Oh ja, ich glaube, es wird Zeit, dass sich euer Lieblingskolumnist wieder zurückmeldet.
Es liegt ja so viel im Argen, dass ich gar nicht weiß, wo ich anfangen soll. Clubkultur, was ist nur los mit dir in Deutschland? Ist der Krieg ausgebrochen? Ist dir langweilig?
Wo sind die Clubkids? Wo sind die neuen Trends und Ideen? Wo ist die gute Musik?
In der letzten Zeit habe ich den Spirit echt vermisst beim Ausgehen. Kann doch nicht sein, dass die neue Generation tatsächlich drauf steht, im Club WhatsApp-Nachrichten zu schreiben oder Selfies zu machen, und auf Festivals lieber durch die Linse ihres Smartphones alles erlebt als in echt! Snapchat, Insta-Stories, Facebook-Mentions – das Erlebte muss geteilt werden und am besten muss sich jeder Vollpfosten-Vorprogramm-DJ live zuschalten mit seinen nicht vorhandenen Skills und seiner erbärmlichen Musikauswahl. Ich dachte immer, Snapchat wäre die App, um Bilder von meinem Gerät an fremde Frauen zu schicken. Das Erlebte? Aber was genau erlebt ihr da eigentlich? Eine Düse schießt CO2 in einen Raum? Eine Konfettikanone bläst eine Tonne Papier in die Luft? Eine Kickdrum setzt ein? Ekstase?
Echt jetzt? Oder aber ihr steht in einem Kellerabteil, das aussieht wie aus einem billigen Madmax-Endzeit-Remake und es schimmelt. Entweder ist es der Typ neben dir an der Bar aus Bierkisten, der schon seit drei Wochen da ist, oder der Keller ist längst kontaminiert – und das ist gerade das Coole, weil man danach eine Atemwegserkrankung hat. Auf jeden Fall ist es hip und total urban. Oder aber ihr habt fünf billige Ostblockschlampen zum VIP-Schampuswettsaufen und um die Wette Koksen eingeladen und den halben Club für euch. Das Einzige, was ihr da erlebt, ist am nächsten Morgen eure Kontosperrung und die Chlamydien von deinem neuen Flaschen-Freund. Oder heißt das hier falscher Freund?
Oder aber ihr steht mit ’nem schalen Bier in der einen Hand und eurem Handy in der anderen auf dem siebten Baggersee-Open-Air und pieselt euch in Hose, weil es gerade so emotional ist, wie der DJ ein Herz macht zu seinen fünf treuen Fans. Ja, das sind die großen Ausgehoptionen heutzutage.

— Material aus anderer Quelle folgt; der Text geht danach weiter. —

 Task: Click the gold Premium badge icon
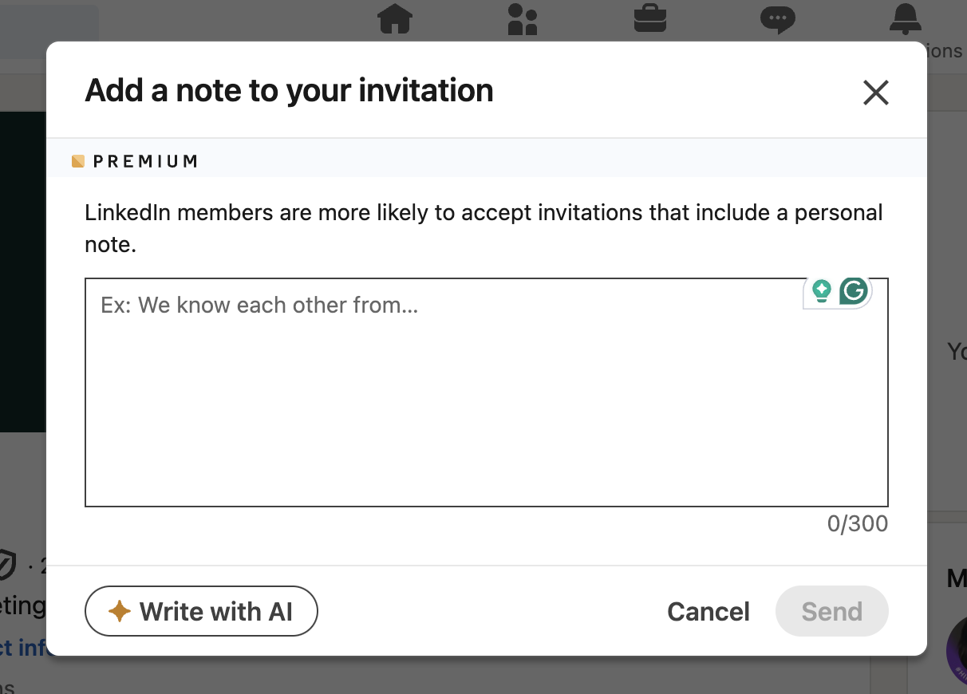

Mal ganz ehrlich: In letzter Zeit drängt sich mir der Gedanke auf, als würden wir unseren eigenen Untergang feiern. Und zwar mit Vollgas auf der Überholspur. In den Neunzigern war elektronische Musik gleich Peace, Love, Unity. Es war eine Energie, die Leute zusammenbrachte und zusammen feiern ließ. Tanzen, um seiner Welt zu entfliehen – nicht, um sich dabei zu filmen und dann die Welt damit zuzuspammen.
Wo sind all die Emotionen hin? Wo ist die Echtheit? Das wahre Leben? Unity gibt es schon lange nicht mehr in unseren Reihen. Jeder lästert über jeden und versucht, sich so gut es geht zu positionieren. Egal ob DJs, Promoter, Clubbesitzer oder einfach nur Leser hier. Ich weiß jetzt schon, dass ich viele böse Kommentare ernten werde, aber ich habe zum Glück ein dickes Fell und es tröstet mich der Gedanke, dass es eben echt ist, die Wahrheit zu sagen und einmal aufzuschreiben, was ganz viele schon längst denken.
Ist es das wirklich, worum es gehen soll im Leben eines Einzelnen? Ist der digitale Irrsinn so weit, dass wir vergessen haben, wer wir eigentlich wirklich sind? Die Manipulation aus dem Netz gegen das Heil der Gesellschaft.
Hier ist der Gedanke der Clubkultur längst getrübt. Es geht darum, seine Sorgen zu vergessen und zusammen Spaß zu haben. Tanzen, trinken, ausgelassen sein. Sich von Musik verzaubern und entführen lassen. Träumen, lachen, rumalbern, flirten, küssen und noch mehr tanzen.
Ich würde mir so sehr eine digitale Detox-Kur wünschen für die arme, kranke Clubkultur.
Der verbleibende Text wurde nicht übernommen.